**Task brief**
Please reproduce the material below with every "dropdown" replaced by "drop-down list", leaving everything else unchanged.

**Records to process**
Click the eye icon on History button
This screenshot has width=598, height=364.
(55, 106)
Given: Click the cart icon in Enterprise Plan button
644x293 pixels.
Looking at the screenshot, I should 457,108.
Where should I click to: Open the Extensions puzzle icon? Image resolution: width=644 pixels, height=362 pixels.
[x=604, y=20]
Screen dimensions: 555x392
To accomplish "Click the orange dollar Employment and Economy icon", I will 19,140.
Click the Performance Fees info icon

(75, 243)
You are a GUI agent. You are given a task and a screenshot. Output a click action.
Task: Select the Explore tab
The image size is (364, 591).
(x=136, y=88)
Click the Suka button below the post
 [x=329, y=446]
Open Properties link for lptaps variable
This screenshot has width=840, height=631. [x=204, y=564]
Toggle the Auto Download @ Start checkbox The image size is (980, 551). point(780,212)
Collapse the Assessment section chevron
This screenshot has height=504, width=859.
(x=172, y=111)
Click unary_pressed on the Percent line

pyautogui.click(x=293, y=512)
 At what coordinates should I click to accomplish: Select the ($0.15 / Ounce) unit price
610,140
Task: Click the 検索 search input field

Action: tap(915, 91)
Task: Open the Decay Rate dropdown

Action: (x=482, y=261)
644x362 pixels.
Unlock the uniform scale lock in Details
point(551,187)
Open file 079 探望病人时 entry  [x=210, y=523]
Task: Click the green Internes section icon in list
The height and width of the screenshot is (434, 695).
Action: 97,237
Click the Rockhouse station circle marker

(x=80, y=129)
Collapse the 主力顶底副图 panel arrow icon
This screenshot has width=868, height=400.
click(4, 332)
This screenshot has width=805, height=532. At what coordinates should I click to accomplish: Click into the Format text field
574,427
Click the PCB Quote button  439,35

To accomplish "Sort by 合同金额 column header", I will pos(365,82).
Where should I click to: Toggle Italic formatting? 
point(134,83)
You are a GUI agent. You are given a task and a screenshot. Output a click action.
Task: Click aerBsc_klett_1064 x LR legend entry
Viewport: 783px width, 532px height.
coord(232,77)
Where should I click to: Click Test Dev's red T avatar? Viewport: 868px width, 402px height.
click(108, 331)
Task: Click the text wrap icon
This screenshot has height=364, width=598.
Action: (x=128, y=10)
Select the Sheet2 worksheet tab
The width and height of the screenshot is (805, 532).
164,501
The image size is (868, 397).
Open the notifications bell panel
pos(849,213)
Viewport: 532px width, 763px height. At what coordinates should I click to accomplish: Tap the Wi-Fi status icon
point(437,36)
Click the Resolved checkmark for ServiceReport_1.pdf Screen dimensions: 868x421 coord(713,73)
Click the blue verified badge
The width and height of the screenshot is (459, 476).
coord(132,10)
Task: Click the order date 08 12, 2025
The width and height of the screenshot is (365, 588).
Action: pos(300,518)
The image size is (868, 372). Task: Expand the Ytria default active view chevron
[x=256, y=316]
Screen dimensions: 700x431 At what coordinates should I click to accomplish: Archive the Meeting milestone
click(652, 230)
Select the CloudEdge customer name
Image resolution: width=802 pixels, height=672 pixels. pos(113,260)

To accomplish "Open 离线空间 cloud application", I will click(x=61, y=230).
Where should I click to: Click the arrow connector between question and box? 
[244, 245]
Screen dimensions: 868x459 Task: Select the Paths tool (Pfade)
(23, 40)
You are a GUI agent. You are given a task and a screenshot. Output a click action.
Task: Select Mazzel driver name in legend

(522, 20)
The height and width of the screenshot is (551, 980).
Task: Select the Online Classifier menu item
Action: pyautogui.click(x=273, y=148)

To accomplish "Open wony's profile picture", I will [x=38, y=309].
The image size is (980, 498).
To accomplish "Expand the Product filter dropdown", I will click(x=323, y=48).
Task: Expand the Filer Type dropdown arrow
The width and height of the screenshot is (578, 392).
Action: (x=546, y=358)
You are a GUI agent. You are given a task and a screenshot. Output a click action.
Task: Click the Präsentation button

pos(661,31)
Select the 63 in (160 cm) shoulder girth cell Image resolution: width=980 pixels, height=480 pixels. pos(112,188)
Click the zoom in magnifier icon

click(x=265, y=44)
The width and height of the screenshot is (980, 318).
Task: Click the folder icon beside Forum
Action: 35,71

**Complete output**
Click the eye icon on History button
This screenshot has width=598, height=364.
(55, 106)
Given: Click the cart icon in Enterprise Plan button
644x293 pixels.
Looking at the screenshot, I should 457,108.
Where should I click to: Open the Extensions puzzle icon? Image resolution: width=644 pixels, height=362 pixels.
[x=604, y=20]
Screen dimensions: 555x392
To accomplish "Click the orange dollar Employment and Economy icon", I will 19,140.
Click the Performance Fees info icon

(75, 243)
You are a GUI agent. You are given a task and a screenshot. Output a click action.
Task: Select the Explore tab
The image size is (364, 591).
(x=136, y=88)
Click the Suka button below the post
 [x=329, y=446]
Open Properties link for lptaps variable
This screenshot has width=840, height=631. [x=204, y=564]
Toggle the Auto Download @ Start checkbox The image size is (980, 551). point(780,212)
Collapse the Assessment section chevron
This screenshot has height=504, width=859.
(x=172, y=111)
Click unary_pressed on the Percent line

pyautogui.click(x=293, y=512)
 At what coordinates should I click to accomplish: Select the ($0.15 / Ounce) unit price
610,140
Task: Click the 検索 search input field

Action: tap(915, 91)
Task: Open the Decay Rate drop-down list

Action: (x=482, y=261)
644x362 pixels.
Unlock the uniform scale lock in Details
point(551,187)
Open file 079 探望病人时 entry  [x=210, y=523]
Task: Click the green Internes section icon in list
The height and width of the screenshot is (434, 695).
Action: 97,237
Click the Rockhouse station circle marker

(x=80, y=129)
Collapse the 主力顶底副图 panel arrow icon
This screenshot has width=868, height=400.
click(4, 332)
This screenshot has width=805, height=532. At what coordinates should I click to accomplish: Click into the Format text field
574,427
Click the PCB Quote button  439,35

To accomplish "Sort by 合同金额 column header", I will pos(365,82).
Where should I click to: Toggle Italic formatting? 
point(134,83)
You are a GUI agent. You are given a task and a screenshot. Output a click action.
Task: Click aerBsc_klett_1064 x LR legend entry
Viewport: 783px width, 532px height.
coord(232,77)
Where should I click to: Click Test Dev's red T avatar? Viewport: 868px width, 402px height.
click(108, 331)
Task: Click the text wrap icon
This screenshot has height=364, width=598.
Action: (x=128, y=10)
Select the Sheet2 worksheet tab
The width and height of the screenshot is (805, 532).
164,501
The image size is (868, 397).
Open the notifications bell panel
pos(849,213)
Viewport: 532px width, 763px height. At what coordinates should I click to accomplish: Tap the Wi-Fi status icon
point(437,36)
Click the Resolved checkmark for ServiceReport_1.pdf Screen dimensions: 868x421 coord(713,73)
Click the blue verified badge
The width and height of the screenshot is (459, 476).
coord(132,10)
Task: Click the order date 08 12, 2025
The width and height of the screenshot is (365, 588).
Action: pos(300,518)
The image size is (868, 372). Task: Expand the Ytria default active view chevron
[x=256, y=316]
Screen dimensions: 700x431 At what coordinates should I click to accomplish: Archive the Meeting milestone
click(652, 230)
Select the CloudEdge customer name
Image resolution: width=802 pixels, height=672 pixels. pos(113,260)

To accomplish "Open 离线空间 cloud application", I will click(x=61, y=230).
Where should I click to: Click the arrow connector between question and box? 
[244, 245]
Screen dimensions: 868x459 Task: Select the Paths tool (Pfade)
(23, 40)
You are a GUI agent. You are given a task and a screenshot. Output a click action.
Task: Select Mazzel driver name in legend

(522, 20)
The height and width of the screenshot is (551, 980).
Task: Select the Online Classifier menu item
Action: pyautogui.click(x=273, y=148)

To accomplish "Open wony's profile picture", I will [x=38, y=309].
The image size is (980, 498).
To accomplish "Expand the Product filter drop-down list", I will click(x=323, y=48).
Task: Expand the Filer Type drop-down list arrow
The width and height of the screenshot is (578, 392).
Action: (x=546, y=358)
You are a GUI agent. You are given a task and a screenshot. Output a click action.
Task: Click the Präsentation button

pos(661,31)
Select the 63 in (160 cm) shoulder girth cell Image resolution: width=980 pixels, height=480 pixels. pos(112,188)
Click the zoom in magnifier icon

click(x=265, y=44)
The width and height of the screenshot is (980, 318).
Task: Click the folder icon beside Forum
Action: 35,71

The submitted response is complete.